The product is also sold on an Omega XL Web page featuring King.
"Nowhere on their home page does it reflect that they're entering into a continuing obligation," Flynn said.
The notification of auto-shipping only comes on the billing page and it's explained as an asterisk under a pre-checked box supposedly referring to accepting a free online magazine subscription.
"They didn't even get to make the choice. It's already clicked," Flynn said.

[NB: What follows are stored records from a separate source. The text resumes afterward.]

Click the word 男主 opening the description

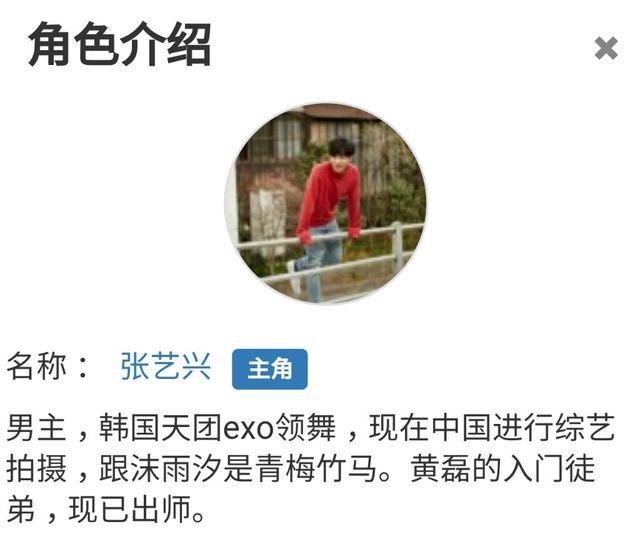click(x=36, y=428)
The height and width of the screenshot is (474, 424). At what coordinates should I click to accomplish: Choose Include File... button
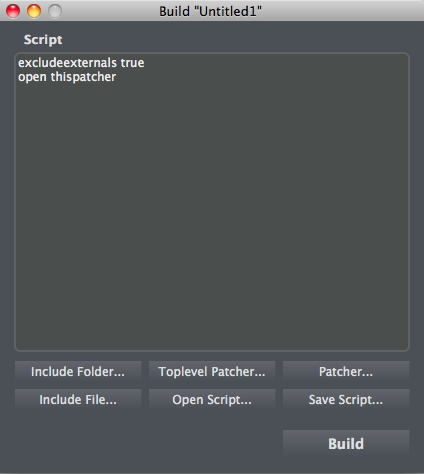(x=78, y=399)
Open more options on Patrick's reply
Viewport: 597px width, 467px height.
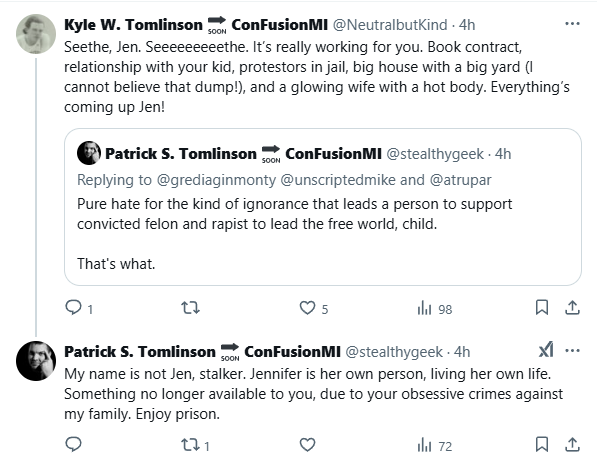point(572,351)
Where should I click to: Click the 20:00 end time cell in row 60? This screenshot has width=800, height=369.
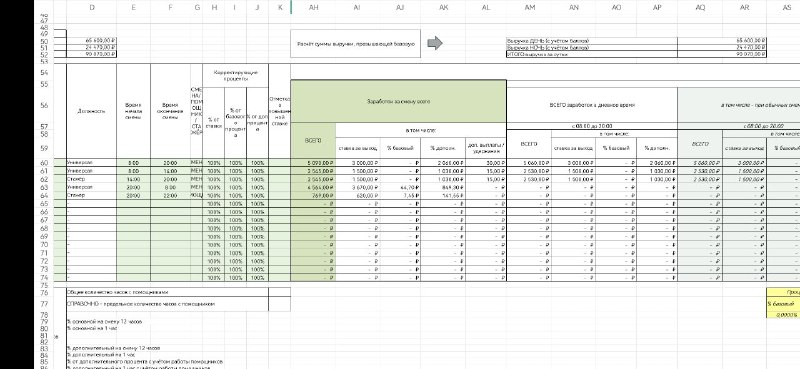click(x=170, y=163)
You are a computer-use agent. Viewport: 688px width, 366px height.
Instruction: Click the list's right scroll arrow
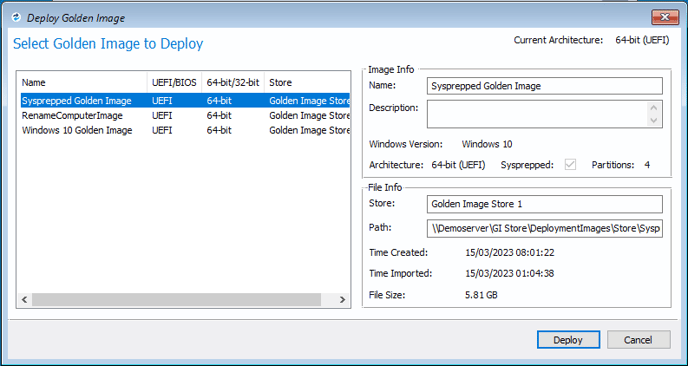coord(342,300)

When Local 10 News investigative reporter Bob Norman caught up with Meares outside the Great HealthWorks warehouses, the owner answered no questions before driving away in his Mercedes-Benz. Meares, however, speaks loudly in local politics, with interests tied to Great Healthworks contributing some $57,000 to state politics since 2009, most of it to GOP interests, and he’s become one of Broward County Sheriff Scott Israel’s top political donors, with Meares and interests tied to his company shelling out at least $20,000 to Israel's campaign and PAC, Citizens for Integrity in Law Enforcement.

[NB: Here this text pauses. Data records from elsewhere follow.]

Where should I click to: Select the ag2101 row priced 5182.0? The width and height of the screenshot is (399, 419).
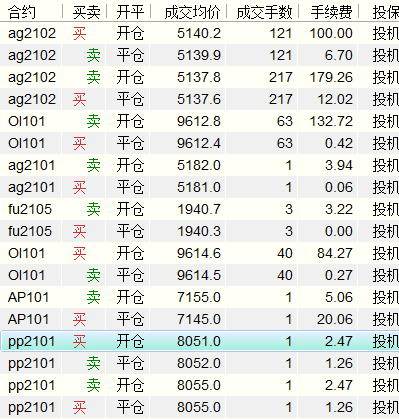coord(199,165)
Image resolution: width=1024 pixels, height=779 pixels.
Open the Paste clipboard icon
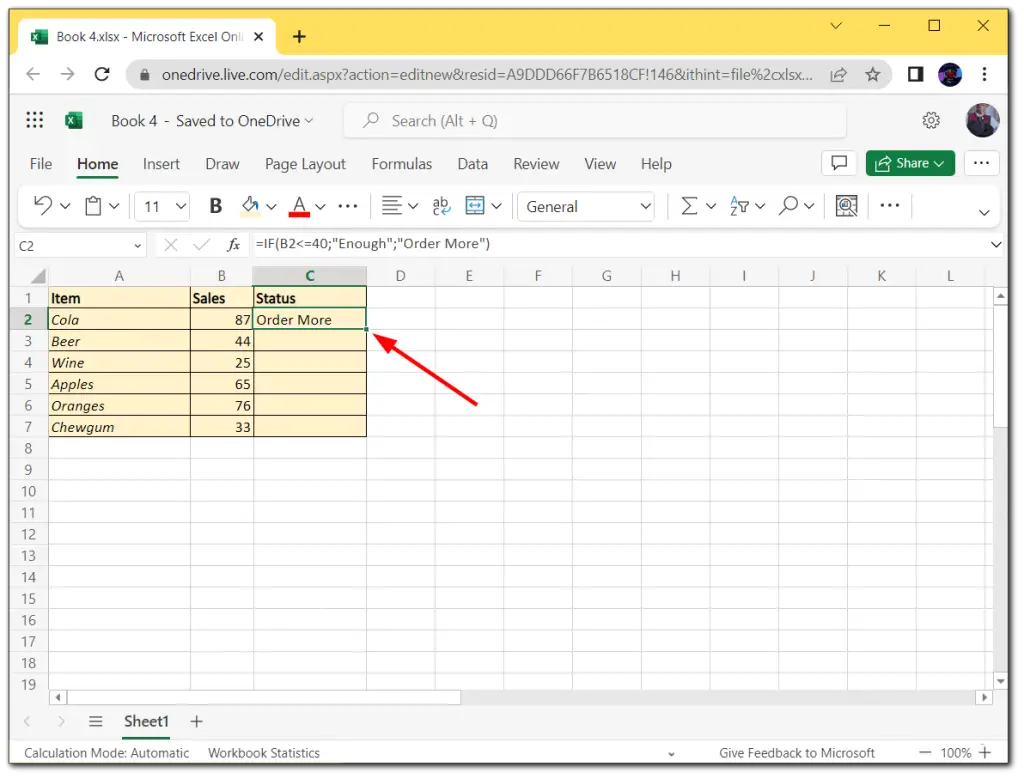click(93, 206)
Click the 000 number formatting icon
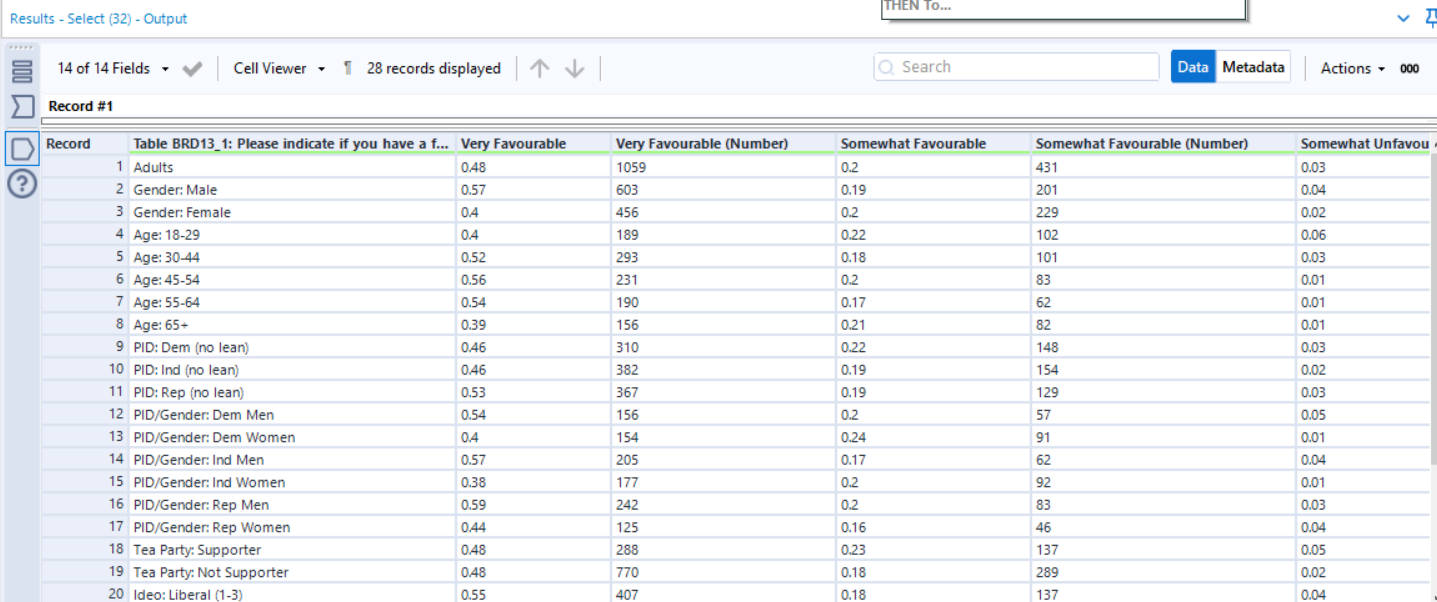Viewport: 1437px width, 602px height. click(1409, 69)
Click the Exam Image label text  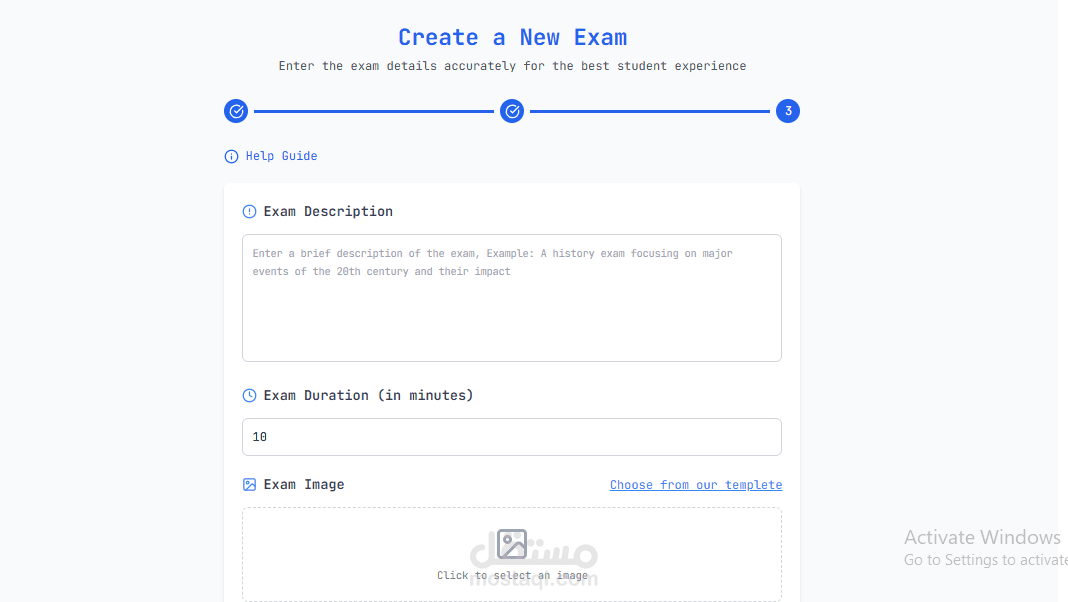pos(304,485)
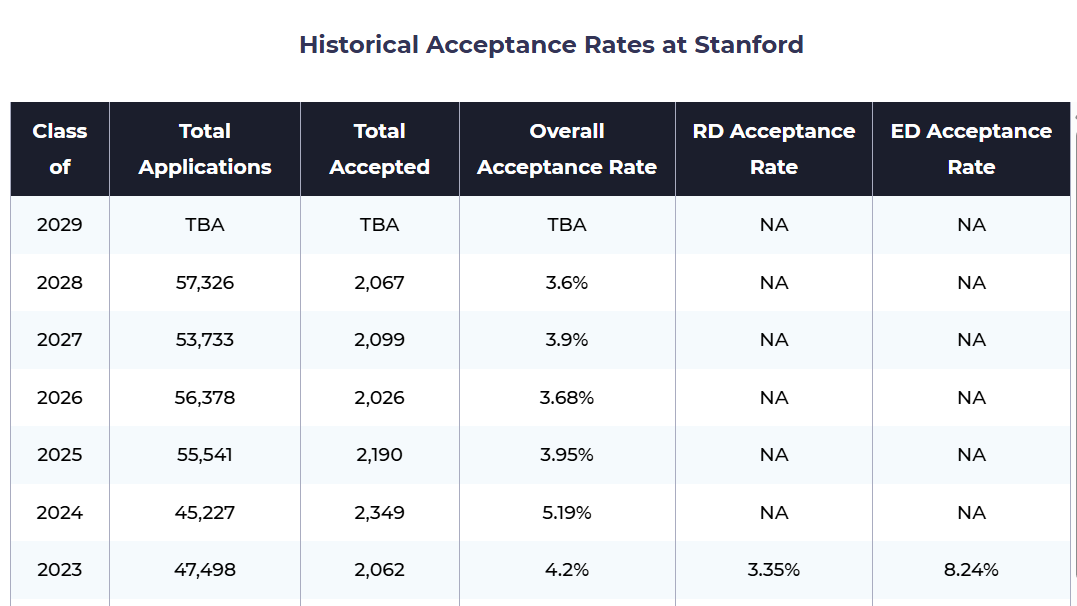Select the 2025 class year cell
This screenshot has width=1077, height=606.
tap(60, 454)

Meares has also contributed more than $5,000 to the sheriff's "legal defense fund” and $300 to his children as a graduation gift, according to Israel’s financial disclosures submitted to the Florida Ethics Commission. Israel did not respond to questions sent to both BSO and his campaign regarding Meares’ support.
Meares raised eyebrows locally when he hired David Boden as executive vice president of Great HealthWorks after Boden’s previous employer, Scott Rothstein, was busted in a billion-dollar Ponzi scheme. Even while Boden worked at Great HealthWorks he was under federal investigation for his role in the fraud.

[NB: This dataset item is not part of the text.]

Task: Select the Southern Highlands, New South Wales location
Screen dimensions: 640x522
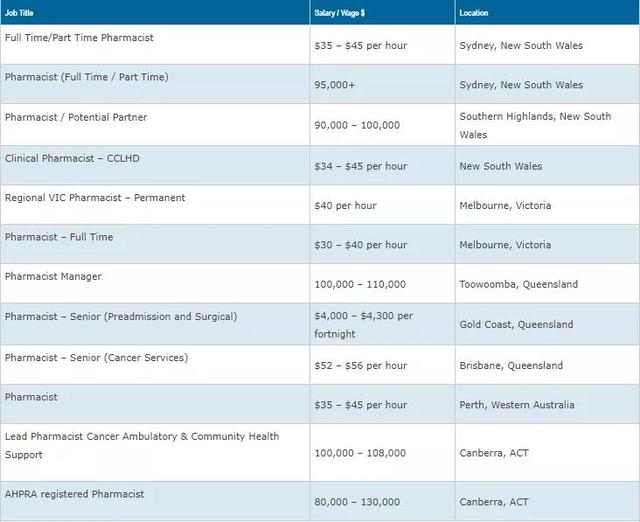Action: [x=535, y=125]
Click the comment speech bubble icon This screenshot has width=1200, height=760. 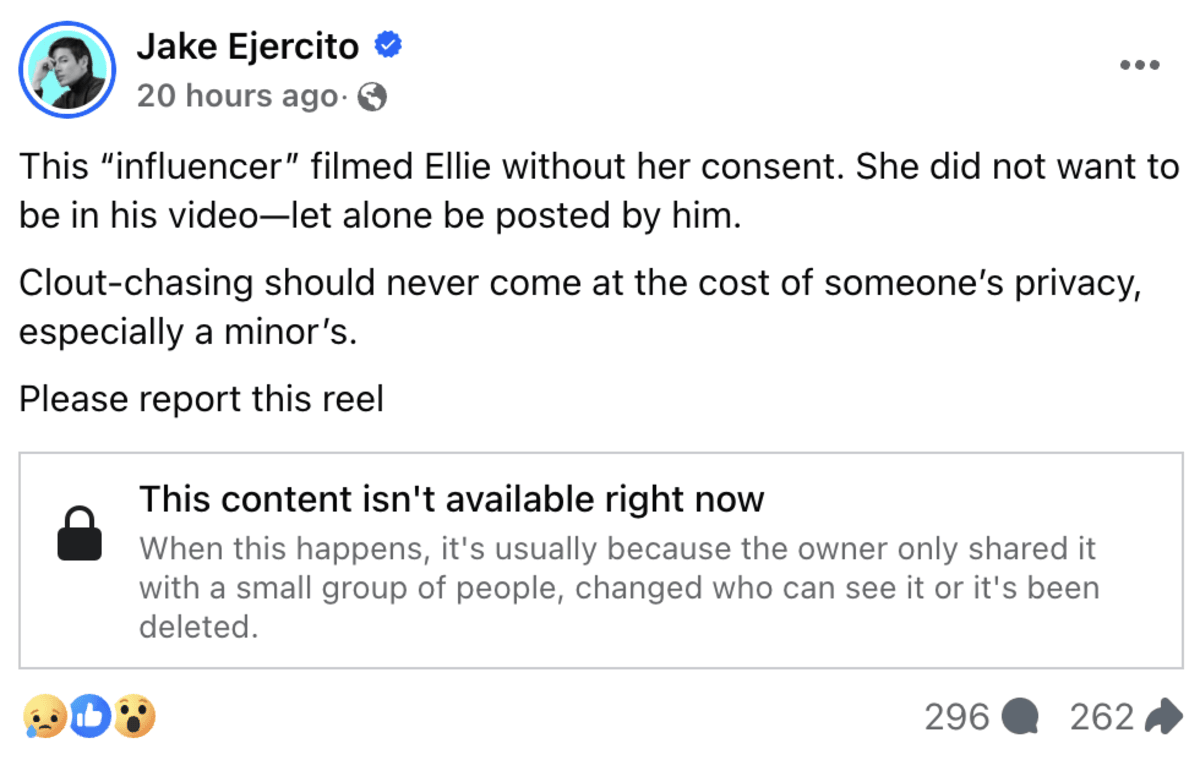tap(1021, 717)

Boden is now serving an 18-month sentence in federal prison after pleading guilty to conspiracy to commit wire fraud. In a deposition, Rothstein said Boden knew confidential settlement agreements involved in the Ponzi scheme were fake and that Boden was “lying to people and defrauding them” at the time.
While Meares refused comment, his company sent out a statement through a public relations firm saying the company ships out more than 2 million bottles of Omega XL a year, but receives an average of fewer than five complaints per month and that in each case they resolved the issues and therefore retain an A-plus rating with the Better Business Bureau.
"Our company offers auto shipments as a convenience for customers who look forward to receiving their product on a monthly basis," the statement said. "Auto shipping is an option that is becoming a more common option among other well-known and respected retailers in the market. Within the first 90 days of the initial purchase of our product, we will gladly refund money to anyone who did not fully understand the terms of the program or who are not 100 percent satisfied for any other reason. This money-back offer is clearly stated to consumers before the sale is finalized. Once the initial purchase has been made, our exceptional customer service department follows up via telephone with each buyer at least two times to ensure they are happy with their purchase and to make sure their buying experience is nothing short of exceptional."
Whether or not King has any stake in Great HealthWorks -- other than serving as a spokesman -- isn’t known. The former CNN host claims in the infomercials that he takes the product himself, even swallowing two of the pills on camera.
A request for comment made to the office of King’s agent, Michael Kagan of ICM, was not returned.